Faut-il faire évoluer les relations avec certains chefs d’État, partenaires traditionnels de la France. Dans votre rapport, on peut lire par exemple qu’il faut préparer l’après Biya au Cameroun…

Il ne faut pas jeter l’anathème sur les uns ou sur les autres. Pas plus au Cameroun qu’ailleurs. Le Cameroun est un faisceau de réalités, qui relèvent du poids de l’histoire, et qu’on retrouve dans d’autres pays quel que soit l’âge du président. Je pense surtout qu’il faut sortir de cette relation de président à président, trop personnalisée. C’est la meilleure façon de masquer les véritables réalités économiques et sociales. Il faut savoir entretenir des liens directs avec les acteurs de la société civile, être sensible à ce qu’ils nous disent, à la façon dont ils vivent.

La France doit-elle davantage se faire entendre sur les droits de l’homme, vous citez plusieurs arrestations récentes en RDC notamment… ?

En Afrique comme ailleurs, je crois que le message sur les droits de l’homme est tout à fait identifié comme étant a priori un message de la diplomatie française. Si on ne le tient pas fermement, on est très vite taxé de complaisance. Je regarde un certain nombre de manifestations qui se sont tenues ces derniers mois, ces dernières semaines ou même tout récemment au Burundi, quand un président qui veut continuer à se présenter après deux mandats, n’hésite pas à tirer sur la population. Je pense que la France doit réaffirmer un certain nombre de principes. François Hollande l’a fait avec justesse à Kinshasa ou à Dakar.
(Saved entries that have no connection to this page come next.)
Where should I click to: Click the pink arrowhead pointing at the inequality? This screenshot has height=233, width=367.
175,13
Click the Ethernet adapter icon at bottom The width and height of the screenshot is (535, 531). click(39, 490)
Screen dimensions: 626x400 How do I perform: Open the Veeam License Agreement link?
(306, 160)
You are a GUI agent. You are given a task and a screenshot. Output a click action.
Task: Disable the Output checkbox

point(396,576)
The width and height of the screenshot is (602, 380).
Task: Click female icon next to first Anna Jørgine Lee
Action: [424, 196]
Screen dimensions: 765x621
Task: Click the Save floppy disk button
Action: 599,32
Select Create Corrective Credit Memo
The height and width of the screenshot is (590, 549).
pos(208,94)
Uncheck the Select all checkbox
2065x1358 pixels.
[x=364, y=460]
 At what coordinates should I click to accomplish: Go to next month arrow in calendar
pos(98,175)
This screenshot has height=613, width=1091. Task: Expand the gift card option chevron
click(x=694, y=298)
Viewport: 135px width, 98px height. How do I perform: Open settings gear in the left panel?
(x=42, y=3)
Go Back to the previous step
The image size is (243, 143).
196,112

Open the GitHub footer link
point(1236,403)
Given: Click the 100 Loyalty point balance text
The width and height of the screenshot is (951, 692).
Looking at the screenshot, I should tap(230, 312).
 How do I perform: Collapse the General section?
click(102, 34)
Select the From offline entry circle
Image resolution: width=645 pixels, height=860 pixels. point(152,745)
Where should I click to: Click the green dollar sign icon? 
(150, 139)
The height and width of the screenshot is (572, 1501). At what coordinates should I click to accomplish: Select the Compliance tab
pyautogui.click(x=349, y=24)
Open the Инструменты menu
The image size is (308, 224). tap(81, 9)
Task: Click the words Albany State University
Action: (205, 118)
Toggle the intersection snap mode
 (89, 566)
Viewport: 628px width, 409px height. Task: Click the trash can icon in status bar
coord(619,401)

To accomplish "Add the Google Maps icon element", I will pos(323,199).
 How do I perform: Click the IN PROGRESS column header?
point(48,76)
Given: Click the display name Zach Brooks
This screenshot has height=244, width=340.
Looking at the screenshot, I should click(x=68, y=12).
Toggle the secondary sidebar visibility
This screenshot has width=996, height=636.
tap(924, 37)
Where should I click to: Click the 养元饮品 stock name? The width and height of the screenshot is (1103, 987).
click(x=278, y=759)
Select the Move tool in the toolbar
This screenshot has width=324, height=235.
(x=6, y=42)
C’est heureux et fort que la France porte ce message mais il faut le faire au quotidien, à chaque fois que l’actualité l’exige, c’est comme ça qu’on imprimera davantage les principes et valeurs qui sont les nôtres.

Votre rapport étudie la relation avec les pays africains francophones. Cette distinction francophone/anglophone n’est-elle pas un peu datée, à l’heure où les entreprises traversent les frontières ?

Je ne suis pas sûr que les entreprises les plus significatives traversent si facilement les frontières. On s’est surtout concentré sur les pays francophones car on considérait qu’il y avait un lien plus fort depuis longtemps et une culture partagée dont on voulait mesurer les effets dans les réalités sociales et économiques. Je peux convenir que pour partie, ces clivages-là sont un peu dépassés.

Quel regard portez-vous sur le projet d’électrification de l’Afrique porté par Jean-Louis Borloo ?

C’est bien. Cela rassemble des moyens. C’est un objectif qu’il faut savoir tenir parce que cela peut concerner une large partie de la population africaine. Mais il faut le faire en coordination avec la population. Si cela reste une superstructure qui plane au-dessus des États africains, j’ai un doute sur l’efficience de la démarche. Mais je ne veux pas jeter le bébé avec l’eau du bain, on verra d’ici quelques années à partir des crédits rassemblés aujourd’hui. L’électricité c’est déterminant pour l’Afrique, dans les décennies à venir, il faut qu’un cap en termes d’infrastructures soit passé. Ces enjeux ne pourront pas être résolus par la seule action de Jean-Louis Borloo. Cela nécessite des dizaines de milliards d’euros et une mobilisation planétaire, au niveau des Nations Unies.